Jesus was showing the teaching of the Pharisees to be false and holding it up to ridicule. Every one present knew, according to the Pharisees teaching, Lazarus should have gone to Hades and the rich man ought to have been welcomed into Paradise by Abraham himself. This one clothed in purple, the symbol of royalty and privilege, a Hebrew son of Abraham was rejected by Abraham himself, the very one who ought to have welcomed him in. This is why some see it as essential that the rich man symbolizes the High Priest. The High Priest is rejected by Abraham, oh the ignominy. The mythical ferry boat across the chasm in Hades was not running that day. Interesting isn’t it that Roman and Greek mythology included the River Styx as the entry point to the underworld? Don’t be sucked in by popular mythology! Truth is Truth.
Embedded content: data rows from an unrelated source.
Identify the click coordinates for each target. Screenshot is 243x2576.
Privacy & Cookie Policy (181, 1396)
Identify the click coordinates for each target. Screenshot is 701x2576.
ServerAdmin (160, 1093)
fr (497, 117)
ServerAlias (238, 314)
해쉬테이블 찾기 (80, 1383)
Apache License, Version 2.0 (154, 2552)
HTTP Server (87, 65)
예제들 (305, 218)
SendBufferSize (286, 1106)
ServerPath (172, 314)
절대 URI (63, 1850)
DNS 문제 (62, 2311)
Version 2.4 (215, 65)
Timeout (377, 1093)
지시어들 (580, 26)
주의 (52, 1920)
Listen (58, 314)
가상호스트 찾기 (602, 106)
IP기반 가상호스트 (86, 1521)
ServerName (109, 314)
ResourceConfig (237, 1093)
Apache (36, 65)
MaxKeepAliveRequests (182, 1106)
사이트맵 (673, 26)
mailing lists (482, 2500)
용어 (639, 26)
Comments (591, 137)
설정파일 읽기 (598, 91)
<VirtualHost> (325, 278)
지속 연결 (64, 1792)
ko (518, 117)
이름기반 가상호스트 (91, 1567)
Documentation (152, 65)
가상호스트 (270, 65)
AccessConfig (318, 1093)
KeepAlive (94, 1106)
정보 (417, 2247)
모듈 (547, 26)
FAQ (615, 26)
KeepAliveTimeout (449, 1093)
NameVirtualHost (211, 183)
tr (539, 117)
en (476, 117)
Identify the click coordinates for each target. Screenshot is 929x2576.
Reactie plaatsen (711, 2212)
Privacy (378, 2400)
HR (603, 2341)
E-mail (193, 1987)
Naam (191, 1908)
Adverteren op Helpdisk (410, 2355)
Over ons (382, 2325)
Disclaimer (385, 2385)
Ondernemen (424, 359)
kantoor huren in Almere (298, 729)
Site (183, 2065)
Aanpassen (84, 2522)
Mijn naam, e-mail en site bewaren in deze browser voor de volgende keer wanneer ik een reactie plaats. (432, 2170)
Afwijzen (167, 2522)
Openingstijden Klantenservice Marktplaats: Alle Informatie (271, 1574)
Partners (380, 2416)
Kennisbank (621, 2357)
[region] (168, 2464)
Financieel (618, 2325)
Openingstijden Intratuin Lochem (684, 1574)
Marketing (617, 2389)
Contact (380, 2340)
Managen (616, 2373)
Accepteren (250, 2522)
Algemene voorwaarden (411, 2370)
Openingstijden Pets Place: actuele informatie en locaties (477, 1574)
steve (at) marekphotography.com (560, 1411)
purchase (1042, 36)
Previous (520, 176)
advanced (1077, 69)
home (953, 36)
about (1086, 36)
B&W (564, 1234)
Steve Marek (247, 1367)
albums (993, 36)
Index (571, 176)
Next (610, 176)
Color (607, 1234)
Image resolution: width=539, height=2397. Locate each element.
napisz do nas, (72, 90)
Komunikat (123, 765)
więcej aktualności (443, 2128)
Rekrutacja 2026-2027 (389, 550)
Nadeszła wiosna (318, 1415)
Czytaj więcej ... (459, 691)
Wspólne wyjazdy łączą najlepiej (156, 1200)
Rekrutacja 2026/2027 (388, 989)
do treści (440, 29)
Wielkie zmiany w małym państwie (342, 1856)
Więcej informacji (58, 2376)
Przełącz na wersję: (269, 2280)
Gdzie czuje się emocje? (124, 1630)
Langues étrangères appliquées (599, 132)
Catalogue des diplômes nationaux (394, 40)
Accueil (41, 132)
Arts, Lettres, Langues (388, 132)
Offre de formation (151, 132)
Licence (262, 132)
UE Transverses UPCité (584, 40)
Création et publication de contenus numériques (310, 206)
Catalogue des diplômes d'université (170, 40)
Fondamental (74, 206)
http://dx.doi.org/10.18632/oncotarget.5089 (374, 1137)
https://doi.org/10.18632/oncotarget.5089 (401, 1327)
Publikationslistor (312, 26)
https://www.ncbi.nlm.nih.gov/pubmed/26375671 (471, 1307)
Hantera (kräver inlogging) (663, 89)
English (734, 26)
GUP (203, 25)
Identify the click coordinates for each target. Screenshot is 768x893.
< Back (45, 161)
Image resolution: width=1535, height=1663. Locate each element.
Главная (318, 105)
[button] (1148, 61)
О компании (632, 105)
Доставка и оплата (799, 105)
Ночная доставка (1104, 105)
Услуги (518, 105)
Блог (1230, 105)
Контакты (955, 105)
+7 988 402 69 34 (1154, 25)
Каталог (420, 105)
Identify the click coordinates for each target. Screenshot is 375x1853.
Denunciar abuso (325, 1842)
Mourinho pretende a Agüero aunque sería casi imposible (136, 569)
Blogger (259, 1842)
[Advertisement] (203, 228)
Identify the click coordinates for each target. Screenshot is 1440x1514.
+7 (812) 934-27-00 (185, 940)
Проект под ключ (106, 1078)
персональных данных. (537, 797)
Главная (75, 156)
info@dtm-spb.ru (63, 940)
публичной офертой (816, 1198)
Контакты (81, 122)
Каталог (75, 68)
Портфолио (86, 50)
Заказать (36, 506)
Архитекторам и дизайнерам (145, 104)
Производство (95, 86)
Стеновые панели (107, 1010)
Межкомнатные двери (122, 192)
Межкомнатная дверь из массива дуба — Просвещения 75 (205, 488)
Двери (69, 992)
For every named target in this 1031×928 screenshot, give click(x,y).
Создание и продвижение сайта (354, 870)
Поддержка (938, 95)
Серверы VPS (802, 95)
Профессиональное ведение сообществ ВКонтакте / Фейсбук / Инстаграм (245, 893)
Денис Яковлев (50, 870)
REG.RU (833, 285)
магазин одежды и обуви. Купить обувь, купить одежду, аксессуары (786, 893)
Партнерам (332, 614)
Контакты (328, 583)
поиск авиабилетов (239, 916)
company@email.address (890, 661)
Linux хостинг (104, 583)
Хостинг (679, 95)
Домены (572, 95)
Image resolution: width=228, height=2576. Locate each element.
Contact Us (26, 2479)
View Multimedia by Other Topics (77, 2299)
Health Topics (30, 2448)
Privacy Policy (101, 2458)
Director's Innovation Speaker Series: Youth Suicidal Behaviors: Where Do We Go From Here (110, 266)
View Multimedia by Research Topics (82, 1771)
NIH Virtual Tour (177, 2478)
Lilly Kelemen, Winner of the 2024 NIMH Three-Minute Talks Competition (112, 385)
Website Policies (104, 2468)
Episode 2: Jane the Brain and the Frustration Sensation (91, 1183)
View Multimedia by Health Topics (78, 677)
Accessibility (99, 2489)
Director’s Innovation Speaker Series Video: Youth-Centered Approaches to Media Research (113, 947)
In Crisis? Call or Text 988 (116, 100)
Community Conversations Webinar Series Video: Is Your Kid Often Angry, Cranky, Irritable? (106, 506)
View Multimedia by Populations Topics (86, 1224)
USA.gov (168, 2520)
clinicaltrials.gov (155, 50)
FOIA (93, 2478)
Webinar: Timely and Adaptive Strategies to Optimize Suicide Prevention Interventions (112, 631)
Yes even in the midst of the relativistic worldview of today. Paul specifically warned them to “Pay no attention to Jewish myths”. (Titus 1:14) When the rich man asks Abraham for mercy he is refused. What a shock that is for this son of Abraham. Then he asks Abraham to send Lazarus back to his house to warn his family. No sorry there won’t be another Lazarus resurrection.
This parable was never intended to teach us about the specifics of heaven and hell; it is not a road map of what heaven is like. Rather it is a perfect example of satire as Jesus pillories the Pharisees, skewers them on the point of their own teaching and holds them up to ridicule. He exposes the Pharisees teaching for what it was – mythology. Notice at the end of the parable the Pharisees have slunk away.
Well I trust I have given you a plumb line for measuring fact and fiction in the Lazarus and the rich man parable. But we haven’t finished yet. There is more to suck out of it. Hang on to your purple robes and keep those sores covered.
The great enemy of the truth is very often not the lie, deliberate, contrived and dishonest, but the myth, persistent, persuasive and unrealistic.
John F Kennedy
Most people live in a myth and grow violently angry if anyone dares to tell them the truth about themselves.
Robert Wilson
I become a hypocrite if the verbal part of my life remains true but my inner life is false.
Art Katz
If I am not living truly, my speaking truths makes my condition worse, not better, because it hides the corruption beneath the surface.
Art Katz
Jesus gave the perfect answer to Pilate’s What is Truth question. Silence. To utter a single truth would have obscured the living truth that He was.